Er zijn verschillende wijzen van uitleggen van dit boek. Daar kun je de geschiedenis over langs gaan.
Zo is er bijvoorbeeld een joods-historische exegese, die er het beeld in ziet van God en zijn volk. Zo zou je in Hooglied 1:4 dan een verwijzing naar de uittocht van Israël uit Egypte kunnen zien.
Er zijn nog meer manieren om de inhoud van het boek niet letterlijk te nemen. Bekend is ook de opvatting, dat het hier zou gaan om Christus en zijn kerk. Een dergelijke opvatting valt bijvoorbeeld terug te vinden in de kanttekeningen van de Statenvertaling.

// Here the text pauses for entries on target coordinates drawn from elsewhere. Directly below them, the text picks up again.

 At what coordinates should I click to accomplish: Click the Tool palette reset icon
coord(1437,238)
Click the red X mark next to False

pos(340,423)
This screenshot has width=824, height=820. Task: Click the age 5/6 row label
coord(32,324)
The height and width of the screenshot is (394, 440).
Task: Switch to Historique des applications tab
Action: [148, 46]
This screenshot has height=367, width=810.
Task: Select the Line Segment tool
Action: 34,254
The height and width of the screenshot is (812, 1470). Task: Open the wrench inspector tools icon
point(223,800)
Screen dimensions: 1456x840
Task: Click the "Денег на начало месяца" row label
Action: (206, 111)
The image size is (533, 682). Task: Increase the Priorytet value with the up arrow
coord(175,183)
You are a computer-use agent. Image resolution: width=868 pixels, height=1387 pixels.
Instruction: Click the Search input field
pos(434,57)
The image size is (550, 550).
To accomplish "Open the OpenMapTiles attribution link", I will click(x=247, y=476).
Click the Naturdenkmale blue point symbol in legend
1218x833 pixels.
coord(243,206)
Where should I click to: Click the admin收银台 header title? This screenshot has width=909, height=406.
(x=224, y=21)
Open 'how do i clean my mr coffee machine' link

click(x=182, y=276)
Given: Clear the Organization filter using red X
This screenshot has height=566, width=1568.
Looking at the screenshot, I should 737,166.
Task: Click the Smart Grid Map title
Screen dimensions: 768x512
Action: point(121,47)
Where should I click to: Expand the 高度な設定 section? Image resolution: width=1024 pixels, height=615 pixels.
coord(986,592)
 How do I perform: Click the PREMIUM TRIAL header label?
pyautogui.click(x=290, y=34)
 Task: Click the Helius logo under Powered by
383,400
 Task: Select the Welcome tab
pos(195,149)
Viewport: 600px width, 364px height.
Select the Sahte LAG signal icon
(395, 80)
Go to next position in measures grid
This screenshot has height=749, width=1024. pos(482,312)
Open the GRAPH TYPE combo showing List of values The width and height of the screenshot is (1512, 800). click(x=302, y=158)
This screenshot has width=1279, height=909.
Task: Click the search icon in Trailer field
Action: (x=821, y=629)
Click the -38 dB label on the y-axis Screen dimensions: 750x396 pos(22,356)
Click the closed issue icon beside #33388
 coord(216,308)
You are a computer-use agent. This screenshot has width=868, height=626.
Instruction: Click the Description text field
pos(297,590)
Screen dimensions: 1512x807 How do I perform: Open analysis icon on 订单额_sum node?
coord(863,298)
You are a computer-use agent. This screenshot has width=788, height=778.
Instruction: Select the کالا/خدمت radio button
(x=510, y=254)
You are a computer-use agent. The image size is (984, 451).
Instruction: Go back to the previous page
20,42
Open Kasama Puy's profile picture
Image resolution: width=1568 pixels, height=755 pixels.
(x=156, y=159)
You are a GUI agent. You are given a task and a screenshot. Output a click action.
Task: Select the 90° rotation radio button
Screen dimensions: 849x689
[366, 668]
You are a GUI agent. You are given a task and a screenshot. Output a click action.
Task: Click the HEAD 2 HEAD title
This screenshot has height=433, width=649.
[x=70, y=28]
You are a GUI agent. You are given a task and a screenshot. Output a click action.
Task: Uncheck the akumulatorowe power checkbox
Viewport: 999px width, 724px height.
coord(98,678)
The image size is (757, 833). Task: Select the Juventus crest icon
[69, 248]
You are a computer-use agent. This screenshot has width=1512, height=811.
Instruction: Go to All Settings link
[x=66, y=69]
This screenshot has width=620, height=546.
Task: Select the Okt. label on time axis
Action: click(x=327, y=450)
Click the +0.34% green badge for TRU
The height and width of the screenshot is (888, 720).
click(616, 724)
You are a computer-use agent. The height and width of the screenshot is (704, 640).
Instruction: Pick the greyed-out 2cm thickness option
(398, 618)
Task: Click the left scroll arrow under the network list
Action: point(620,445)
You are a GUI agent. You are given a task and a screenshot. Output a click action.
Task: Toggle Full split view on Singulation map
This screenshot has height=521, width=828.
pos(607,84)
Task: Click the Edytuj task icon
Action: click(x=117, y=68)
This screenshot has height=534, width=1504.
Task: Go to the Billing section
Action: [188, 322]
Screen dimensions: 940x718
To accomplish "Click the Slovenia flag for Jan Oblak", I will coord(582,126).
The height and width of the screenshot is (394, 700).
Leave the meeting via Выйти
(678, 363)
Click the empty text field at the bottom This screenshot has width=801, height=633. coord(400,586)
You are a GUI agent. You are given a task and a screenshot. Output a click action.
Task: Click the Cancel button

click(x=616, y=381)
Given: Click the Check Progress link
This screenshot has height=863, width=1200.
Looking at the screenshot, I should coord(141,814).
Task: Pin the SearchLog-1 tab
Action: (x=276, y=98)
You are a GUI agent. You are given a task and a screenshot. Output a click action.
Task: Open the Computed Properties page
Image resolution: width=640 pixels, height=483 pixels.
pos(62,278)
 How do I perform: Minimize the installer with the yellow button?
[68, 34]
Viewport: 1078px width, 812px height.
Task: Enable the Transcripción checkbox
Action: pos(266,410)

Zelf lees ik het boek gewoon zoals het er staat: letterlijk. Dat lijkt mij om te beginnen sowieso de meest hanteerbare wijze van opvatten. Ik voel er weinig voor om me in allerlei bochten te gaan wringen om er de meest fantastische betekenissen uit te toveren. Als je gewoon leest wat er staat, is dat wel zo helder. Speculeren over niet-letterlijke betekenissen kan altijd nog wel, als daar behoefte aan is.
Verder ben ik gewoon nuchter van karakter, 'down to earth' zo is het ook wel omschreven, dus dan zit je sowieso al niet zo te wachten op allergorische uitleggingen. Daar kan ik ook nog eens het feit bij noemen dat de Bijbel zelf nergens zegt of duidelijk maakt dat dat zou moeten. De allegorische uitleg vindt geen steun in de Bijbel zelf. Dan heb ik helemaal zoiets van: waarom zou ik dan nog? Laat me dan maar gewoon nuchter blijven.
Ik ben eigenlijk wel blij met zulke bijbelboeken, die eens aandacht vragen voor het menselijke leven, en gewoon eens eerst rustig de tijd nemen om dat eens geduldig en goed te bekijken - zeg maar het existentialistische perspectief - en pas in een heel laat stadium wat over God zeggen. Ik ben blij dat die er ook zijn. Daarin staat Hooglied niet alleen, maar Prediker heeft dat karakter ook. De kanten van het leven die bekeken worden verschillen alleen sterk.
Zulke nuchtere bijbelboeken sluiten goed aan bij mijn nuchtere karakter.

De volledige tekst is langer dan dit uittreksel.